Le vin de messe

 

 

Le vin de messe.

 

           

 

Dans les années 80, chez des amis, je participe à une dégustation de vin à bouteille cachée.

–  Je vais te faire déguster un vin curieux, exceptionnel. Tu me diras ce que tu en penses. 

J’étais intrigué, alléché. Un vin blanc à coup sûr, jaune, très coloré, dense, emplissait à moitié mon verre. Je le regardais en transparence : mordoré… un vin du Jura, un Château-Châlons, ou alors un vieux Sauternes ? Au nez, je n’y suis pas du tout. Je suis intrigué, j’ai déjà rencontré ces arômes puissants et si particuliers. Où avons-nous pu nous croiser, lui et moi ?

Première gorgée, et je me souviens immédiatement…

 

            Cette année-là, en 1950 ou peut-être même un peu avant, un peu après la libération, le curé Jonon, le curé du village avait comme d’habitude commandé son vin de messe. A la livraison, le compte n’y était pas, mais alors pas du tout. Une feuillette de 115 ou 120 litres avait été livrée à la place du tonnelet habituel, largement suffisant au service quotidien de la messe. Car le père Jonon, curé de notre paroisse de Thionne, n’était pas très riche, on pouvait même dire qu’il vivait pauvrement et, en bon curé auvergnat, il ne lui en fallait pas beaucoup du vin de messe à chaque consécration. Il soulevait le calice d’or aux premières gouttes versées par l’enfant de chœur de service. Enfin toujours est-il que le curé Jonon se trouva propriétaire d’une trop grande quantité de vin de messe. Qu’en faire ?

Il s’en vint trouver mon père, boulanger, mais aussi épicier et …marchand de vin.

           Que peut-on faire, Henri ? 

           Bien simple, monsieur le curé, lui répondit mon père, pas de précipitation, on va d’abord le goûter, votre vin de messe ! 

Il commençait toujours par là Henri Marius, dit Riri, le boulanger. La farine qui vole dans le fournil et le four chauffé au feu de bois, ça a toujours donné une grande soif.

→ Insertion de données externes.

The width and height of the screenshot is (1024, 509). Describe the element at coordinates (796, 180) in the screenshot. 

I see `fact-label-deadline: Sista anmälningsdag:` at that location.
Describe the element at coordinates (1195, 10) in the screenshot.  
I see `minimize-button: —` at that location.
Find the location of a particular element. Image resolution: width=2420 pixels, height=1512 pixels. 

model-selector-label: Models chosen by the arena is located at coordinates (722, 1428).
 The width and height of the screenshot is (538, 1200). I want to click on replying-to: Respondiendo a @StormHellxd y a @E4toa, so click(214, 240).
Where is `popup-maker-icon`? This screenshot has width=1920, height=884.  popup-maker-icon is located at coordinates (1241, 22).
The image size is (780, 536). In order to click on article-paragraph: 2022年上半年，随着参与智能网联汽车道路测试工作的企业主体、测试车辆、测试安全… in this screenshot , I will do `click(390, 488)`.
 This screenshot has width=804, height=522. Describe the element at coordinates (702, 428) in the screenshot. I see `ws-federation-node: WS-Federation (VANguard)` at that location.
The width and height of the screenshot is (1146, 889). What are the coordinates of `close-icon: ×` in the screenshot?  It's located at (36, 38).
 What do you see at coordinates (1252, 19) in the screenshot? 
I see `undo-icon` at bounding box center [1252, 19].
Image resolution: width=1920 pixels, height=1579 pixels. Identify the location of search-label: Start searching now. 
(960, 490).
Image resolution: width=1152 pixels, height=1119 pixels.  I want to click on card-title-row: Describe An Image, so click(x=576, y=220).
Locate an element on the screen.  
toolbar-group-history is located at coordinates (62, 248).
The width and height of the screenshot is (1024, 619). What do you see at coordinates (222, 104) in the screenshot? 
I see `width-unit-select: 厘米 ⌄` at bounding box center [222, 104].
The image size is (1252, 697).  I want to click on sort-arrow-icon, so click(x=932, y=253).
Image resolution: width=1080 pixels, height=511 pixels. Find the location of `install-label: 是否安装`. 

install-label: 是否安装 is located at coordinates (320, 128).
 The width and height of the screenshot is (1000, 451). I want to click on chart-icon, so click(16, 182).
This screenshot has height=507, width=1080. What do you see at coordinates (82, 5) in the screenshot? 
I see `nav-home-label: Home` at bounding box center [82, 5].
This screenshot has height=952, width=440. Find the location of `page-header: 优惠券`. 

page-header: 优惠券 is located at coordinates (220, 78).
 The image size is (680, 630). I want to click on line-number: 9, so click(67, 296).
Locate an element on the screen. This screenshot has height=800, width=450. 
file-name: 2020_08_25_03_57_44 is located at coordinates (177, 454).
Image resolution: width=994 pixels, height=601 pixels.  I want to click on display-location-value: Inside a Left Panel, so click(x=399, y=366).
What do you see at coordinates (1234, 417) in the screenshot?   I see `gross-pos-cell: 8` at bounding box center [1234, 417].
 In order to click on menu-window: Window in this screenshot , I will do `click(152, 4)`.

On amène la feuillette à la maison, on la descend à la cave sur l’échelle aux barreaux incurvés comme pour tous les autres tonneaux, en reculant, doucement, marche par marche, la barrique tenue à deux mains bien collée contre les genoux. Et on te la place à côté des autres fûts. Enfoncer prestement la cannelle de deux coups de maillet, ôter la bonde entourée de toile de jute à petits coups de marteau sur le bois tout autour, tout doucement, comme pour ne pas le réveiller trop vite.

 Un verre pour goûter.

–   Eh bien, Monsieur le curé, avec ce vin là, la messe sera bien dite ! Il y avait longtemps que je n’en avais pas bu d’aussi bon! qu’il dit mon père. Et il en avait goûté beaucoup dans sa vie ! C’était la voix de l’expérience. On va le mettre en bouteilles, et vous prendrez ce qu’il vous faut pour la messe.  Je vous rachète le reste. 

 

J’avais dans les 8 ou 10 ans. Avec mon frère Michel, nous avons lavé puis rincé les bouteilles. Une fois celles-ci égouttées, j’ai soutire le vin et Michel a bouché chaque bouteille. « On va le goûter tout de même ! » C’était notre habitude, nous voulions nous rendre compte par nous-mêmes, sans exagérer, une toute petite goutte au fond du verre. Très parfumé ! Un goût très particulier. Inoubliable !

C’était un Condrieu, de la vallée du Rhône, au sud de Lyon, provenant d’un très ancien cépage, le Viognier, planté à cet endroit il y a bien longtemps par les Romains. Pas fou ces Romains ! Abandonné après la crise du phylloxéra, le cépage viognier dans le nord des côtes du Rhône a été redécouvert bien plus tard et est devenu le grand vin recherché que l’on connaît aujourd’hui. Un vin aux arômes complexe de fleurs et de fruits, de musc, quelquefois de pain d’épice ou de tabac blond.

 

Trente ans plus tard, lors d’une dégustation, j’ai su que le curé Jonon, de Thionne, Allier, fin des années 40, début des années 50 disait la messe au Condrieu. J’étais enfant de chœur, et avec Jean-Claude Desmolles, mon vieux compère, lorsque nous préparions les burettes pour la messe, nous n’oubliions jamais de goûter, oh ! juste une petite goutte, aussitôt remplacée par de l’eau pour maintenir le niveau dans la burette. Le vin de messe, hélas, n’a pas toujours été aussi goûteux que cette année-là, nous pouvons le révéler maintenant.